Posted by Agnes Regina

The beauty of the internet is that people who live hundreds of miles apart, as my blog-partner Jude Emblem and I do, can post about the same things on the same site as if we lived next door to each other.

I suppose it's like the Church, a little bit. The Mystical Body is like a spiritual internet, (linking souls rather than bodies, of course!) And as on the internet, people we don't know and may never meet are likely to read our work and, God granting, be bettered by it; in the same way, in the Mystical Body (I quote from the speech of a newly-ordained SSPX priest who was with us on Sunday for his first Solemn High Mass), our prayers and actions, our correspondence with grace, (or lack of it), can help or harm people we don't know exist.

It's an interesting thought, actually. May our posts, then - be they poetry or prose, discussing matters of doctrine or of everyday life - help much and harm little, bring many smiles and many good thoughts to our readers... God bless, and let us keep up the Good Fight.

Viva Cristo Rey.

This entry was posted on July 08, 2009 at Wednesday, July 08, 2009 . You can follow any responses to this entry through the comments feed .

5 comments

Have you considered that St Symon the Stylite and Ste Genevieve of Paris had virtual conversations long before internet?

July 11, 2009 at 6:35 AM

Is anyone on your blog reading French, Agnes Regina?

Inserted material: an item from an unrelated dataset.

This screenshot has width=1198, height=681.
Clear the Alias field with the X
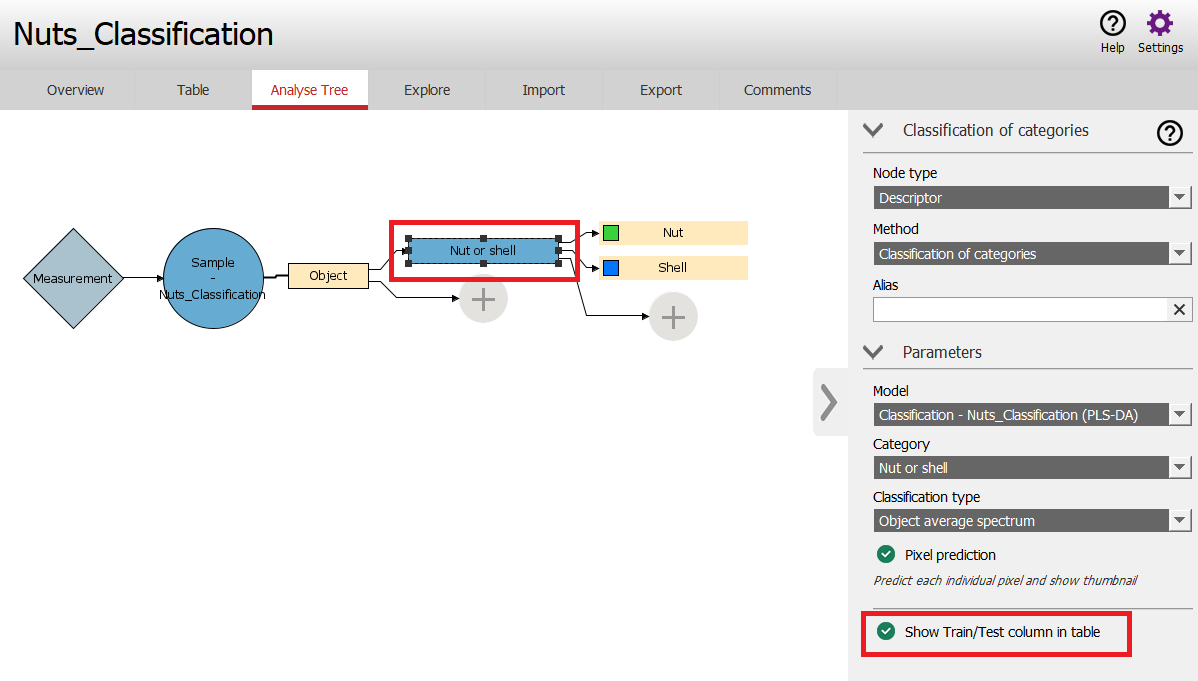[x=1180, y=310]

I mentioned the Steel Lily blog on my document Vaison des Voconces, maison des Meffre, so you might want to know I did so.

July 11, 2009 at 6:37 AM

Actually Jude is pretty fluent, I believe, so if I get lost I'll ask him to translate for me.

And, about St. Simon and St. Genevieve - I didn't know, but touché! And isn't St. Clare of Assisi Patroness of Television?

The Church is a very technological thing.

July 12, 2009 at 6:08 AM

(Or, if you will, technology is a very Catholic thing.)

July 12, 2009 at 6:26 PM

Of television, but that patronage occurred before internet, so, I think both saints would have been as appropriate for patrons of the web.